5.3. Merits and Limitations of the Proposed Method

The merits of the proposed approach are as follows:(i)The suggested approach provides the choice of selecting different types of preference functions and has a sequence of calculations and certain conditions that ensure the validity of this study.(ii)The proposed approach study provides more precise and efficacious outcomes without additional parameters. Moreover, this study computes the uncertainty by utilizing the concept of upper and lower approximations.(iii)The proposed approach deals with the problems of having both types of criterion, i.e., cost type criterion and benefit type criterion, and also provides the formulae to normalize the cost and benefit types of criterion.

     Besides these advantages, the proposed fuzzy rough PROMETHEE approach also has some limitations:(i)This method deals with uncertainty in linguistic data using rough approximations, but it cannot be implemented if the data have bipolar or multipolar uncertainties.(ii)The selection of suitable PF (for the criteria having different nature) is the main limitation of this study. So, the choice of PF is completely dependent on experts’ opinions.(iii)The calculation procedure of fuzzy rough numbers becomes more complicated when there are more alternatives and criteria. Therefore, the proposed method has more calculation complexity.

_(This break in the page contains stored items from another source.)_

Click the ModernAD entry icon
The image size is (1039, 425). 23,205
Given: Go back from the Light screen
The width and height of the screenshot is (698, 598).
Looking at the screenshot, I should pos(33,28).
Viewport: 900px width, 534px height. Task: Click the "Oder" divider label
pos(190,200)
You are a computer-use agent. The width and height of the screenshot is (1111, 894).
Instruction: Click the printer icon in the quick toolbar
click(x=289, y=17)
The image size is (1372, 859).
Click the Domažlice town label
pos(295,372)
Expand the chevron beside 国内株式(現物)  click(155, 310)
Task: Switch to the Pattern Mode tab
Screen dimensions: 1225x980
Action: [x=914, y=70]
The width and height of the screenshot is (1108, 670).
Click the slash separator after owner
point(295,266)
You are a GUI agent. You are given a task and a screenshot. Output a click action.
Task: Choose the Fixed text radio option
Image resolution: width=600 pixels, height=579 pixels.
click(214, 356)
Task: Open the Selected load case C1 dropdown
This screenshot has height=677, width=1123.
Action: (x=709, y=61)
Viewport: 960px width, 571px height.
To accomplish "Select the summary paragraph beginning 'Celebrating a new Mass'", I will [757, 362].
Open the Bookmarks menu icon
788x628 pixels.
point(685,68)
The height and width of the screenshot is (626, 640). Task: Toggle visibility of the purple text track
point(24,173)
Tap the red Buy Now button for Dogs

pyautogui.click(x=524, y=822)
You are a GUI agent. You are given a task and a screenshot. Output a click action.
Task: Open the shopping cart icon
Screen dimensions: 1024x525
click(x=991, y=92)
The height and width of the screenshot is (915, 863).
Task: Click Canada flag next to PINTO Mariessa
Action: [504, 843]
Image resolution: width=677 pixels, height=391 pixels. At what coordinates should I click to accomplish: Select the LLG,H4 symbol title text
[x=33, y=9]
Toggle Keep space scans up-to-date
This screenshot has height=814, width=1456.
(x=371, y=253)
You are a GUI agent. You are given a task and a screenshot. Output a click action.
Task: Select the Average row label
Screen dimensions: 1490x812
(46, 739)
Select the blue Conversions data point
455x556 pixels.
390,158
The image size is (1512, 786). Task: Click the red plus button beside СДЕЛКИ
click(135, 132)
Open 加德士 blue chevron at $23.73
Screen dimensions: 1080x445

6. Conclusions and Future Directions

The selection of suppliers has obtained much attention in today business for an effective production process and enhancing company benefits. In this study, the concept of fuzzy rough numbers is utilized with the PROMETHEE approach for an efficient and novel analysis of suppliers’ selection. The decisions generally demand different criteria to balance between every possible inconsistent parameters involving subjectivity and uncertainty in the process to deal with subjective and objective vagueness in the assessment of decision-makers. TFN is used as initial evaluations instead of single fixed measurement scales to handle intrapersonal uncertainty in linguistic data. The evaluation data are converted into fuzzy rough numbers using rough approximations of TFNs. The criteria weights are computed from initial assessment matrix using the entropy weighting method to reduce the dependency on experts. A suitable PF is utilized to compute the preference index using entropy weights and deviations among alternatives. The alternatives are ranked using the intersection of both positive flow and negative flow. The proposed method is implemented in a case study of suppliers’ selection. The outperformance and rationality of the proposed approach are discussed with two types of comparison methods, that is, PF comparison and the comparison with three existing methods. This study can further be extended to (1) integrated FRN-ELECTRE technique, (2) digraph and matrix approach based on FRNs, and (3) digraph and matrix approach based on rough numbers [5445].

Data Availability

No data were used to support the findings of the study.

Ethical Approval

This article does not contain any studies with human participants or animals performed by the author.

Conflicts of Interest

The authors declare no known conflicts of financial interests or personal relationships that could have appeared to influence the work reported in this study.